▶ **Problem statement**
Once the line with "Screen dimensions: 1920x1080" is found in the entries below, print it and each following line exactly, stopping after the line with "Task: Collapse the"; print nothing else.

---------- Information shown ----------

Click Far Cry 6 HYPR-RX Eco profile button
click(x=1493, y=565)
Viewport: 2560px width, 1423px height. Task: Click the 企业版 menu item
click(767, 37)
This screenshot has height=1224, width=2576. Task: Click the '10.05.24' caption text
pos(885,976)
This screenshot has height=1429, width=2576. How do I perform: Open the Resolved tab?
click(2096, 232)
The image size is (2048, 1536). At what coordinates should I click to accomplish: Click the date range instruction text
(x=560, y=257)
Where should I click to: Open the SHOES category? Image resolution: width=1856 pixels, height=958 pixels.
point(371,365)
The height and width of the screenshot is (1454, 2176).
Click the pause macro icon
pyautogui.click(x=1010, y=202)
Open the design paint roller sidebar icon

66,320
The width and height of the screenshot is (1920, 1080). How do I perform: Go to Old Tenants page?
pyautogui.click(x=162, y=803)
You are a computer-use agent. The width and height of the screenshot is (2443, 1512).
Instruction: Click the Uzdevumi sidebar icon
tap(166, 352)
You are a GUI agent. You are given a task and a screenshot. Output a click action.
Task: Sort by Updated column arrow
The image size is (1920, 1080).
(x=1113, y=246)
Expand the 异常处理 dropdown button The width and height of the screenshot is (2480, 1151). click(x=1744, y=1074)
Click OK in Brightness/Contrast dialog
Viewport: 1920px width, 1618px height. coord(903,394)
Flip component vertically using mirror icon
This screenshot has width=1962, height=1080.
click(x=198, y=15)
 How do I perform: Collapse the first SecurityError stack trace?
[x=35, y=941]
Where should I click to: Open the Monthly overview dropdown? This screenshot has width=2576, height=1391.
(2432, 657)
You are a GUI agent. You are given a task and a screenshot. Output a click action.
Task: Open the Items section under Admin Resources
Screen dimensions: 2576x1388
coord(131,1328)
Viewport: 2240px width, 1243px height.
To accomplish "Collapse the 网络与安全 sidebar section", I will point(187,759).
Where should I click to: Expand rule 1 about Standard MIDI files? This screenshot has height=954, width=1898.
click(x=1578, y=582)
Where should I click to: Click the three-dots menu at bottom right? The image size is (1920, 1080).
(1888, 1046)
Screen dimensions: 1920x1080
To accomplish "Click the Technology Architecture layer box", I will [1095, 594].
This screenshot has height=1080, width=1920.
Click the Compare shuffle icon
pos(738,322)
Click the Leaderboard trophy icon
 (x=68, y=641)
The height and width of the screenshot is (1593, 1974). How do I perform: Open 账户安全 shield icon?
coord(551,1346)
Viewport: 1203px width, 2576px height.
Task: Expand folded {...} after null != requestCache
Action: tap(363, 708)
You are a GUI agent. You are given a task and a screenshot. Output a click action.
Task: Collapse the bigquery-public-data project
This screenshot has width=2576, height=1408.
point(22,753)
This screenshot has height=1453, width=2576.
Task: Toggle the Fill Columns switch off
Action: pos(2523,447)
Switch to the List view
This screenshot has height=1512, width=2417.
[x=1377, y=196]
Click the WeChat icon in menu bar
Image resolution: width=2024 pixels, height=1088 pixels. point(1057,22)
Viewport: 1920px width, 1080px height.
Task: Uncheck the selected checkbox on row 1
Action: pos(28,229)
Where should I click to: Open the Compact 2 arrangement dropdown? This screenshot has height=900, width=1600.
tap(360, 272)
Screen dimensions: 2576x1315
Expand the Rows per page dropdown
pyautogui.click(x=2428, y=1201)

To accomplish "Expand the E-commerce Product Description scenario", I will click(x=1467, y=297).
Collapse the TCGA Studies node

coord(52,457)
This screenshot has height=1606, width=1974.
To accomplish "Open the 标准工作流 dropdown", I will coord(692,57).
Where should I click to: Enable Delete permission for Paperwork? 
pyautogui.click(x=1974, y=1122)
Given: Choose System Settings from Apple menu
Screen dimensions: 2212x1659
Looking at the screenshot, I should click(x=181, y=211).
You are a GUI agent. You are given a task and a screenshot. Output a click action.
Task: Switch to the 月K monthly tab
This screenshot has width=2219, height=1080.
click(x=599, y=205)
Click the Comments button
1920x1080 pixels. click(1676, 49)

----------

▶ **Answer for this exercise**
Screen dimensions: 1920x1080
To accomplish "Click the Technology Architecture layer box", I will [1095, 594].
This screenshot has height=1080, width=1920.
Click the Compare shuffle icon
pos(738,322)
Click the Leaderboard trophy icon
 (x=68, y=641)
The height and width of the screenshot is (1593, 1974). How do I perform: Open 账户安全 shield icon?
coord(551,1346)
Viewport: 1203px width, 2576px height.
Task: Expand folded {...} after null != requestCache
Action: tap(363, 708)
You are a GUI agent. You are given a task and a screenshot. Output a click action.
Task: Collapse the bigquery-public-data project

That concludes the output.